§ **Input**:
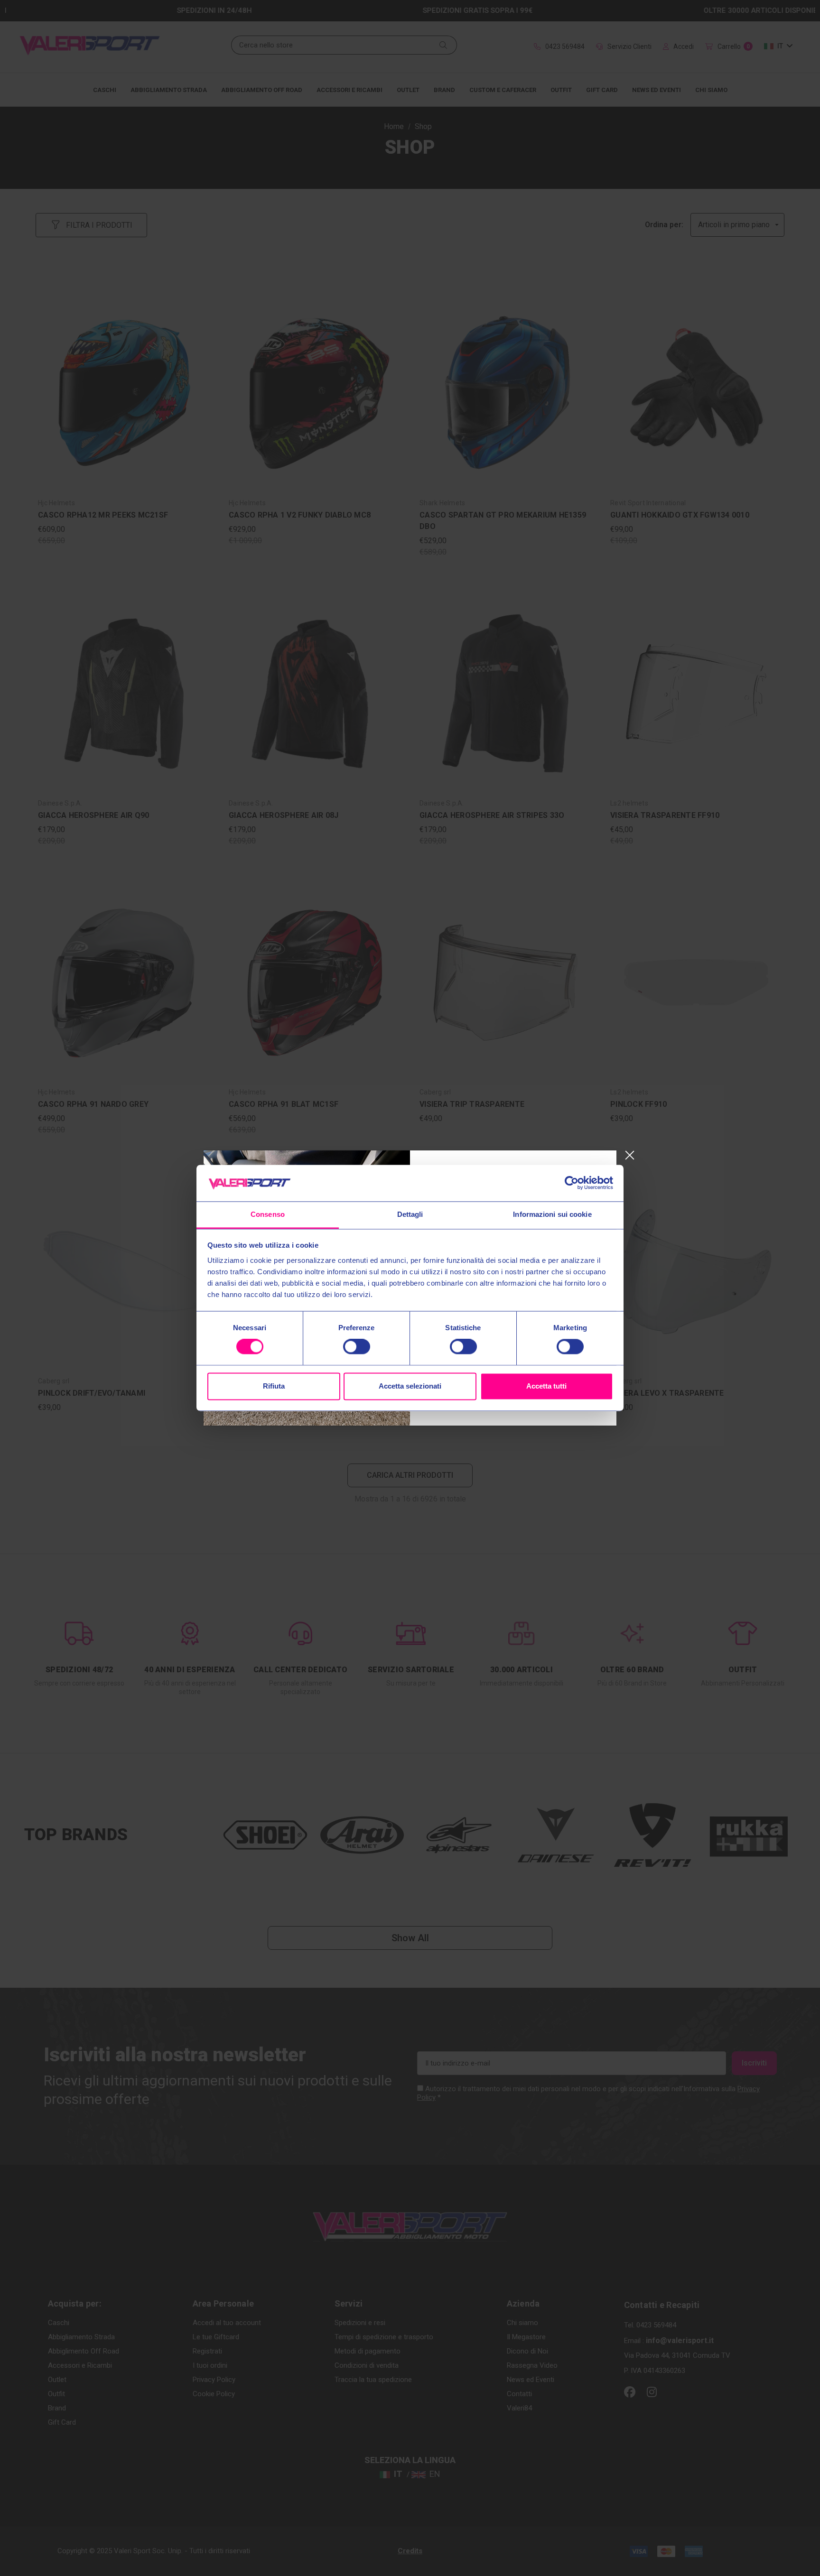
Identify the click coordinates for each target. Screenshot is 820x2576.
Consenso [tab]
...
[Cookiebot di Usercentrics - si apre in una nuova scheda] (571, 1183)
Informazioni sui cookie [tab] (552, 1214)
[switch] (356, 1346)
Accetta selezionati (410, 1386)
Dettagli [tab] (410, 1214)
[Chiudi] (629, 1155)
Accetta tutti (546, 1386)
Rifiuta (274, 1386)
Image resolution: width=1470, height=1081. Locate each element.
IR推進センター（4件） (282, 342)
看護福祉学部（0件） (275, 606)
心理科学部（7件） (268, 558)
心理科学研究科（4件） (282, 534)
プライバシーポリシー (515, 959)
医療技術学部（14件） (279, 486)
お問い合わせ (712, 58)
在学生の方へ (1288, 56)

§ **Task directions**:
An exact copy of the lines above, from the one containing "Identify the click" down to the one containing "Consenso [tab]" and including both, is the whole answer; retype it and nothing else.

§ **Response area**:
Identify the click coordinates for each target. Screenshot is 820x2576.
Consenso [tab]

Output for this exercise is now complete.